PROMPT >> Reproduce exactly the lines from the one containing "Given: Click the" through the last line of the records below, both included. Leave out any pictures.

(Stored records)
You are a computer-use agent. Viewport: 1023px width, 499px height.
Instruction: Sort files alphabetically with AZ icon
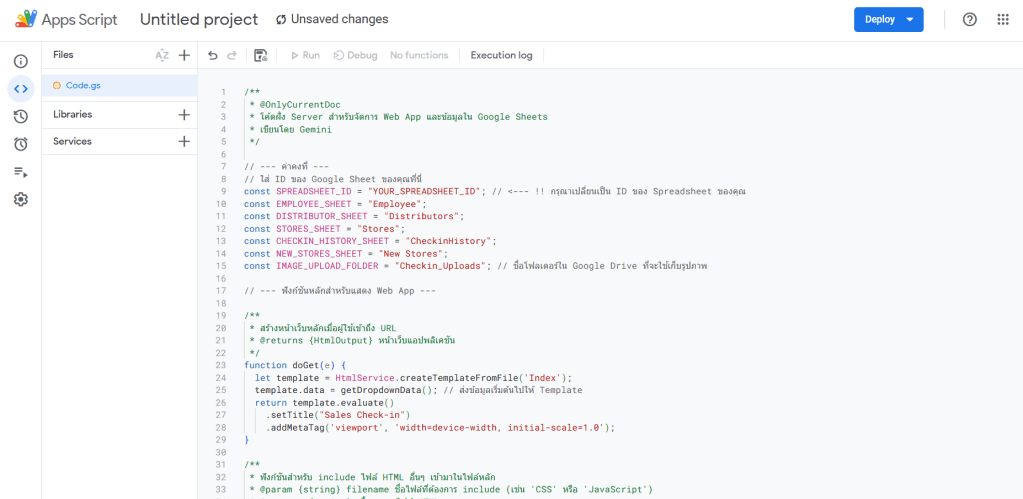(x=162, y=56)
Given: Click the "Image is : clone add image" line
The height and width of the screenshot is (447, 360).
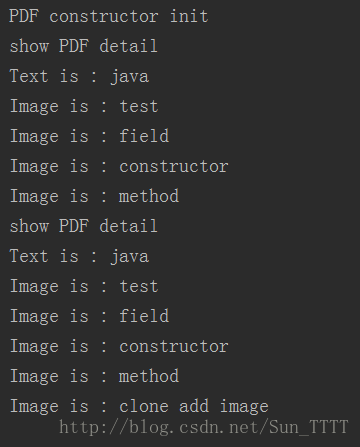Looking at the screenshot, I should click(139, 407).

EXERCISE OUTPUT >>
Given: Click the "Image is : clone add image" line
The height and width of the screenshot is (447, 360).
Looking at the screenshot, I should click(139, 407).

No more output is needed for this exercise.